Collected data

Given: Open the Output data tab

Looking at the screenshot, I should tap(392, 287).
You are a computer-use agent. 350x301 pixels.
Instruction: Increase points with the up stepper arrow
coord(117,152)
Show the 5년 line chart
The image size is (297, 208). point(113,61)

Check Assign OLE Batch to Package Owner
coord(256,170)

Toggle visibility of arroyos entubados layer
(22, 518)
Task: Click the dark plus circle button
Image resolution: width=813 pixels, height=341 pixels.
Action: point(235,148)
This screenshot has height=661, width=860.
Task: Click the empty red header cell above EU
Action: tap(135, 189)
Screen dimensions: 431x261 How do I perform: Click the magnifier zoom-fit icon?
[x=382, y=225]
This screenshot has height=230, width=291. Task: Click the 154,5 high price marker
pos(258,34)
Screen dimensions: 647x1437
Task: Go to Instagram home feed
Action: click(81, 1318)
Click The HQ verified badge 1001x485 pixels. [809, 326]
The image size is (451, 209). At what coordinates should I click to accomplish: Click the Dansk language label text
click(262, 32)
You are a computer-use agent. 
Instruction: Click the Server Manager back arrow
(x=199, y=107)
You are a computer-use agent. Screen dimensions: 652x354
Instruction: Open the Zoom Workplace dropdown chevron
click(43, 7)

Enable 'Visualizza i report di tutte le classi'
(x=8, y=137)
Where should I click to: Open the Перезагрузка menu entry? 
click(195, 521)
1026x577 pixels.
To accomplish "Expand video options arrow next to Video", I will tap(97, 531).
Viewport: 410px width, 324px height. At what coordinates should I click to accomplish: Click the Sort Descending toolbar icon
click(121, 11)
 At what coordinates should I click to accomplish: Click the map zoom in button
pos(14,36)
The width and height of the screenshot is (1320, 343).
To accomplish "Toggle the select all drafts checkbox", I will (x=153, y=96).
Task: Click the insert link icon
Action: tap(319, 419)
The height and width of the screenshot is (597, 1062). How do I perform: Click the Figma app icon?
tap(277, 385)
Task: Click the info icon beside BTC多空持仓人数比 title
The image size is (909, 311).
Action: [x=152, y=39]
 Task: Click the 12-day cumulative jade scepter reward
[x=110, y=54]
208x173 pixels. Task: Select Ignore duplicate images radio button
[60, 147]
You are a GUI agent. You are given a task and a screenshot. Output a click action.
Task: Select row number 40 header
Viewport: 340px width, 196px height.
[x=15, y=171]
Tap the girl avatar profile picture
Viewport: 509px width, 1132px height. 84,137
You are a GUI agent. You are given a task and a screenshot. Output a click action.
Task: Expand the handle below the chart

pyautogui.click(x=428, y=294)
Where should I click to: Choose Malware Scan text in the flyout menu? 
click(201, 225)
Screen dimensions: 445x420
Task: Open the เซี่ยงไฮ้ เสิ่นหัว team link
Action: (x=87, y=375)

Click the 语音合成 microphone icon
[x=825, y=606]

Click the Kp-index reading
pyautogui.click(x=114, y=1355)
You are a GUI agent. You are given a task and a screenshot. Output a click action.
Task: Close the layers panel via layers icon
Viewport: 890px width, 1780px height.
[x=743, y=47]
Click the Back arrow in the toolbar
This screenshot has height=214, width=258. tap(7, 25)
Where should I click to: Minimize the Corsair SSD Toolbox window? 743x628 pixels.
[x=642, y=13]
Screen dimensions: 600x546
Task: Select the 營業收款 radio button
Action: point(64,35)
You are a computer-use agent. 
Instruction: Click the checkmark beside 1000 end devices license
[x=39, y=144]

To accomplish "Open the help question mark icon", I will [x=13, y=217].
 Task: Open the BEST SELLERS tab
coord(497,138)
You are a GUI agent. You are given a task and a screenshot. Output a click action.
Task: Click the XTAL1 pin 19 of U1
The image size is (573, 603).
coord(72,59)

→ **Work required**
All the data needs repeating. Return it exactly.

→ **Exercise output**
Given: Open the Output data tab

Looking at the screenshot, I should tap(392, 287).
You are a computer-use agent. 350x301 pixels.
Instruction: Increase points with the up stepper arrow
coord(117,152)
Show the 5년 line chart
The image size is (297, 208). point(113,61)

Check Assign OLE Batch to Package Owner
coord(256,170)

Toggle visibility of arroyos entubados layer
(22, 518)
Task: Click the dark plus circle button
Image resolution: width=813 pixels, height=341 pixels.
Action: point(235,148)
This screenshot has height=661, width=860.
Task: Click the empty red header cell above EU
Action: tap(135, 189)
Screen dimensions: 431x261 How do I perform: Click the magnifier zoom-fit icon?
[x=382, y=225]
This screenshot has height=230, width=291. Task: Click the 154,5 high price marker
pos(258,34)
Screen dimensions: 647x1437
Task: Go to Instagram home feed
Action: click(81, 1318)
Click The HQ verified badge 1001x485 pixels. [809, 326]
The image size is (451, 209). At what coordinates should I click to accomplish: Click the Dansk language label text
click(262, 32)
You are a computer-use agent. 
Instruction: Click the Server Manager back arrow
(x=199, y=107)
You are a computer-use agent. Screen dimensions: 652x354
Instruction: Open the Zoom Workplace dropdown chevron
click(43, 7)

Enable 'Visualizza i report di tutte le classi'
(x=8, y=137)
Where should I click to: Open the Перезагрузка menu entry? 
click(195, 521)
1026x577 pixels.
To accomplish "Expand video options arrow next to Video", I will tap(97, 531).
Viewport: 410px width, 324px height. At what coordinates should I click to accomplish: Click the Sort Descending toolbar icon
click(121, 11)
 At what coordinates should I click to accomplish: Click the map zoom in button
pos(14,36)
The width and height of the screenshot is (1320, 343).
To accomplish "Toggle the select all drafts checkbox", I will (x=153, y=96).
Task: Click the insert link icon
Action: tap(319, 419)
The height and width of the screenshot is (597, 1062). How do I perform: Click the Figma app icon?
tap(277, 385)
Task: Click the info icon beside BTC多空持仓人数比 title
The image size is (909, 311).
Action: [x=152, y=39]
 Task: Click the 12-day cumulative jade scepter reward
[x=110, y=54]
208x173 pixels. Task: Select Ignore duplicate images radio button
[60, 147]
You are a GUI agent. You are given a task and a screenshot. Output a click action.
Task: Select row number 40 header
Viewport: 340px width, 196px height.
[x=15, y=171]
Tap the girl avatar profile picture
Viewport: 509px width, 1132px height. 84,137
You are a GUI agent. You are given a task and a screenshot. Output a click action.
Task: Expand the handle below the chart

pyautogui.click(x=428, y=294)
Where should I click to: Choose Malware Scan text in the flyout menu? 
click(201, 225)
Screen dimensions: 445x420
Task: Open the เซี่ยงไฮ้ เสิ่นหัว team link
Action: (x=87, y=375)

Click the 语音合成 microphone icon
[x=825, y=606]

Click the Kp-index reading
pyautogui.click(x=114, y=1355)
You are a GUI agent. You are given a task and a screenshot. Output a click action.
Task: Close the layers panel via layers icon
Viewport: 890px width, 1780px height.
[x=743, y=47]
Click the Back arrow in the toolbar
This screenshot has height=214, width=258. tap(7, 25)
Where should I click to: Minimize the Corsair SSD Toolbox window? 743x628 pixels.
[x=642, y=13]
Screen dimensions: 600x546
Task: Select the 營業收款 radio button
Action: point(64,35)
You are a computer-use agent. 
Instruction: Click the checkmark beside 1000 end devices license
[x=39, y=144]

To accomplish "Open the help question mark icon", I will [x=13, y=217].
 Task: Open the BEST SELLERS tab
coord(497,138)
You are a GUI agent. You are given a task and a screenshot. Output a click action.
Task: Click the XTAL1 pin 19 of U1
The image size is (573, 603).
coord(72,59)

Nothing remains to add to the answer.